Seymour returned the photograph and the copy of the passport. “Perhaps you should show those to someone who’s familiar with the dark side of the trade.”
“Know anyone like that?”
“I might.”
“Mind if I pay him a visit?”
“Why not? He has a lot of free time on his hands at the moment.” Seymour looked around the half-furnished room. “We all do.”
23
Kensington, London
There are some men who walk a straight path to redemption and others, like Christopher Keller, who take the long road. He lived in a luxury maisonette in Queen’s Gate Terrace in Kensington. Its many rooms were largely empty of furnishings or decoration, evidence that his affair with Olivia Watson, a former fashion model who owned a successful modern art gallery in St. James’s, had ended. Olivia’s past was almost as complicated as Keller’s. Gabriel was the one common denominator.
“You didn’t do something foolish, did you?”

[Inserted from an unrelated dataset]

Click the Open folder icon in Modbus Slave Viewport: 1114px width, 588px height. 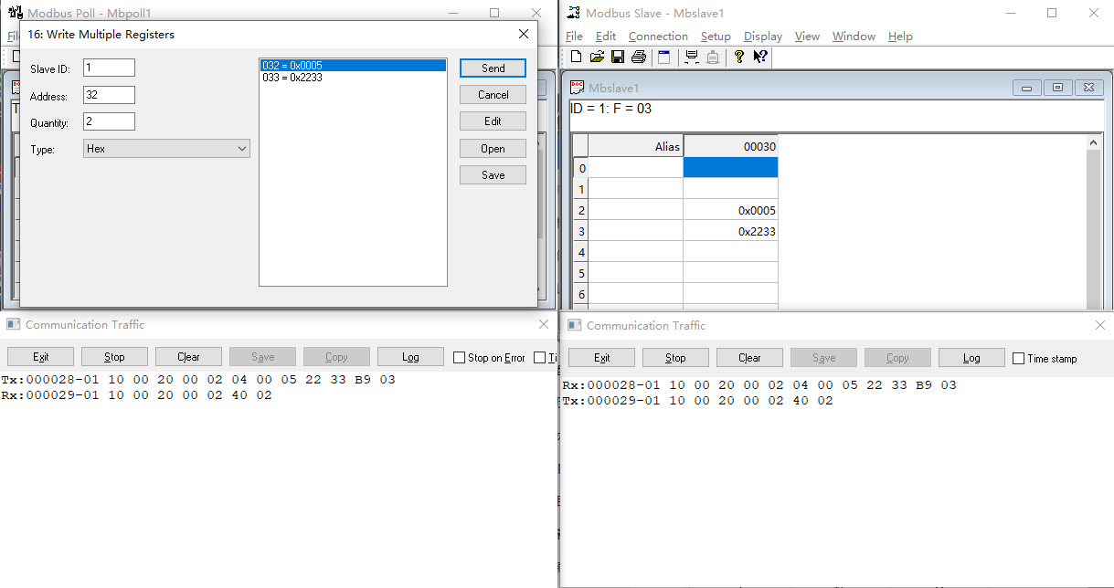pos(597,57)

“Let me count the ways.” Keller smiled in spite of himself. He had bright blue eyes, sun-bleached hair, and a thick chin with a notch in the center. His mouth seemed permanently fixed in an ironic smile.
“What happened?”
“Olivia happened.”
“Meaning?”
“In case you haven’t noticed, she’s become quite the star of the London art world. Lots of glamorous photos in the papers. Lots of speculation about her mysterious love life. It got to the point where I couldn’t go out in public with her anymore.”

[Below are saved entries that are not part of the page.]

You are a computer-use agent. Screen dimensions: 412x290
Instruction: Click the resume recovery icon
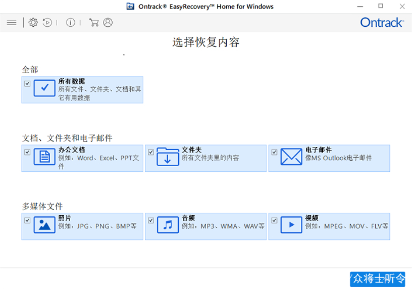(47, 23)
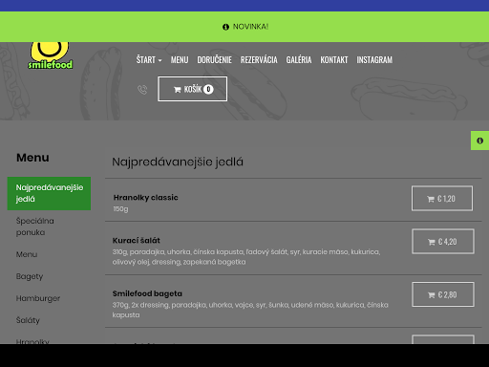This screenshot has height=367, width=489.
Task: Open Rezervácia page
Action: pyautogui.click(x=259, y=60)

“Which understandably caused tension in your relationship.”
“Olivia isn’t exactly the stay-at-home type.”
“Neither are you, Christopher.”
A veteran of the elite Special Air Service, Keller had served under deep cover in Northern Ireland and fought in the first Gulf War. He had also performed services for a certain notable Corsican crime figure that might loosely be described as murder for hire. But all that was behind him. Thanks to Gabriel, Christopher Keller was a respectable officer of Her Majesty’s Secret Intelligence Service. He was restored.

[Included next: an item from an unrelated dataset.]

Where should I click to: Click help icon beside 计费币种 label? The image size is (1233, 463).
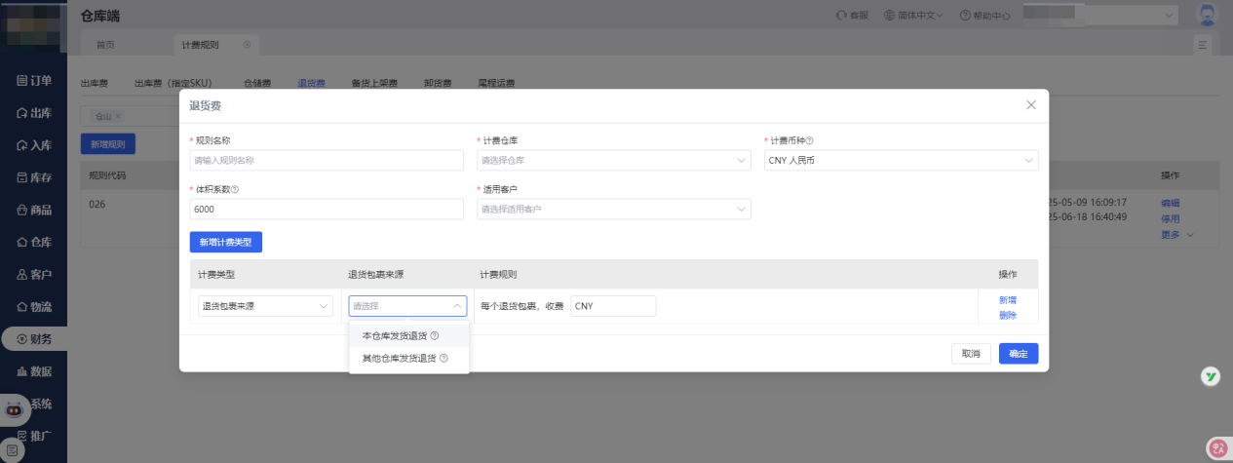pos(810,141)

He filled the electric teakettle with bottled water and flipped the power switch. The kitchen was on the ground floor of the old Georgian house. It looked like something from a design magazine. The granite counters were vast and tastefully lit, the gas stove was a Vulcan, the refrigerator was a stainless-steel Sub-Zero, and the island where Gabriel sat atop a tall stool had a sink and wine cooler. Through the windows he glimpsed the lower legs of pedestrians rushing along the pavement through the rain. It was only half past three but nearly dark. Gabriel had endured many English winters—he had once lived in a cottage by the sea in far West Cornwall—but rainy December afternoons in London always depressed him.
Keller opened a cabinet and reached for a box of Twinings—with his left arm, noted Gabriel, not his right.
“How is it?”
Keller placed a hand on his right clavicle. “That bullet did more damage than I thought. It’s taken a long time to heal.”
“That’s what happens when we get old.”
“You obviously speak from experience. Frankly, it’s all rather embarrassing. It seems I’m the only officer in MI6 history to have been shot by a colleague.”
“Rebecca wasn’t a colleague, she was a full colonel in the SVR. She told me she never thought of herself as an MI6 officer. She was a straight agent of penetration.”
“Just like her father.” Keller took down the box of tea and closed the cabinet without a sound. “I was beginning to think I was never going to see you again, not after the way things ended in Washington. Needless to say, I was pleasantly surprised when Graham gave me permission to renew our friendship.”